Effect of lipopolysaccharide on angiotensin II type 1 receptor expression and function in human pulmonary microvascular endothelial cells.

Abstract

Lipopolysaccharides (LPSs) are an important initiation factor in acute respiratory distress syndrome. The aim of the present study was to investigate the effect of LPSs on the regulation of angiotensinII (AngII) receptors in human pulmonary microvascular endothelial cells (HPMECs). HPMECs were treated with 0, 50, 100 or 200ng/ml LPS and incubated for 4, 8, 12 or 16h. The expression of AngII type1 receptor (AT1R) and AngII type2 receptor (AT2R) was determined using reverse transcription‑polymerase chain reaction and western blot analysis. The affinity to AngII was measured using a radioligand binding assay. No AT2R expression was detected with or without LPS administration in HPMECs, and LPS treatment increased the expression level of AT1R. A time‑dependent increase of AT1R transcription was observed in the 50ng/ml group, while in the 100 and 200ng/ml groups, the AT1R mRNA levels reached peak values at 4h and remained unchanged. The protein level of AT1R increased significantly in a dose‑dependent manner for each incubation time period.

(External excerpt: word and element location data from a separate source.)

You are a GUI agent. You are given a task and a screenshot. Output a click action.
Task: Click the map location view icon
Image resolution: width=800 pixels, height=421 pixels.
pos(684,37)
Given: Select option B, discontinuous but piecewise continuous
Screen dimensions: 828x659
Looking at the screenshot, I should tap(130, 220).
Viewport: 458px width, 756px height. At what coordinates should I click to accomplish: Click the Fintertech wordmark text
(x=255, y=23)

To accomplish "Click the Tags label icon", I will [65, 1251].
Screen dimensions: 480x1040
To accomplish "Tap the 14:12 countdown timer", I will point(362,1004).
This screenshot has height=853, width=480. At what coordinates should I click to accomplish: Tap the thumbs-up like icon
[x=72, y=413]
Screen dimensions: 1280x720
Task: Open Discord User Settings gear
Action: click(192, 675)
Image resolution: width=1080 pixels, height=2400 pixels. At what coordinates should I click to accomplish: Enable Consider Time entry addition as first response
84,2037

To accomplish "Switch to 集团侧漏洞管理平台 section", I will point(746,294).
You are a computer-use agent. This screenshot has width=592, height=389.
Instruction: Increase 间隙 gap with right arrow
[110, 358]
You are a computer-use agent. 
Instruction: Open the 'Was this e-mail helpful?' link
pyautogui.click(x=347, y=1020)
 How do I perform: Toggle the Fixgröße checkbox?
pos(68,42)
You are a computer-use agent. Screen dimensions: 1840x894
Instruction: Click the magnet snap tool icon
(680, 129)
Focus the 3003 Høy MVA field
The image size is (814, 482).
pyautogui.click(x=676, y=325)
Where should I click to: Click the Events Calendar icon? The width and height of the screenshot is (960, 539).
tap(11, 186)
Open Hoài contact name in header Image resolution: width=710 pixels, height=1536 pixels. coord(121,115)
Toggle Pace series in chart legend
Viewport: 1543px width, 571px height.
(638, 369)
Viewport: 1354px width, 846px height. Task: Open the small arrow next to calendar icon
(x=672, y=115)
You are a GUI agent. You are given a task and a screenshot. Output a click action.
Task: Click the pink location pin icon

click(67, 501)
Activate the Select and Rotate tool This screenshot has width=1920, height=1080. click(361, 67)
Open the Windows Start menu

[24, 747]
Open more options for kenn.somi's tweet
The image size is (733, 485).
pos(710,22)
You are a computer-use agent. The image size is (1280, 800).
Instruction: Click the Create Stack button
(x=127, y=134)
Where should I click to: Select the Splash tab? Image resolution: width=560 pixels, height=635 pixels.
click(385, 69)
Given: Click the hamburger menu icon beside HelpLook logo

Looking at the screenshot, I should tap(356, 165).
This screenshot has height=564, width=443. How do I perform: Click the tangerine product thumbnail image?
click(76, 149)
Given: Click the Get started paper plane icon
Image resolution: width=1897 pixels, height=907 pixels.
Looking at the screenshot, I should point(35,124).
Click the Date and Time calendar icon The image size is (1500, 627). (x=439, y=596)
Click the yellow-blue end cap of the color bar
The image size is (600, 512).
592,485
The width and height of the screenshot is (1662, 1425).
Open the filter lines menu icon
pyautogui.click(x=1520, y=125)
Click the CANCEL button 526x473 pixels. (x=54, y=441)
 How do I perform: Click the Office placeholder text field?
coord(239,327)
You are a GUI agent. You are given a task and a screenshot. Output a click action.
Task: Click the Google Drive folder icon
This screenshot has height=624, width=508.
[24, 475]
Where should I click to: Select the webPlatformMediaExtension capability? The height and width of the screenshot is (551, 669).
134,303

A time‑dependent increase in the protein level was observed in the 50 and 100ng/ml groups. As for the 200ng/ml group, the level of AT1R reached a peak value at 8h. Maximal binding (Bmax) significantly increased following LPS treatment and Bmax of the 50ng/ml group exhibited a time‑dependent increase. The Bmax of the100 and 200ng/ml groups reached peak values at 12 and 8h, respectively, and decreased thereafter. The dissociation constant remained unchanged following LPS treatment. Thus, treatment with LPS increased AT1R expression and its Bmax to AngII in HPMECs, however, did not alter the affinity of AT1R to AngII.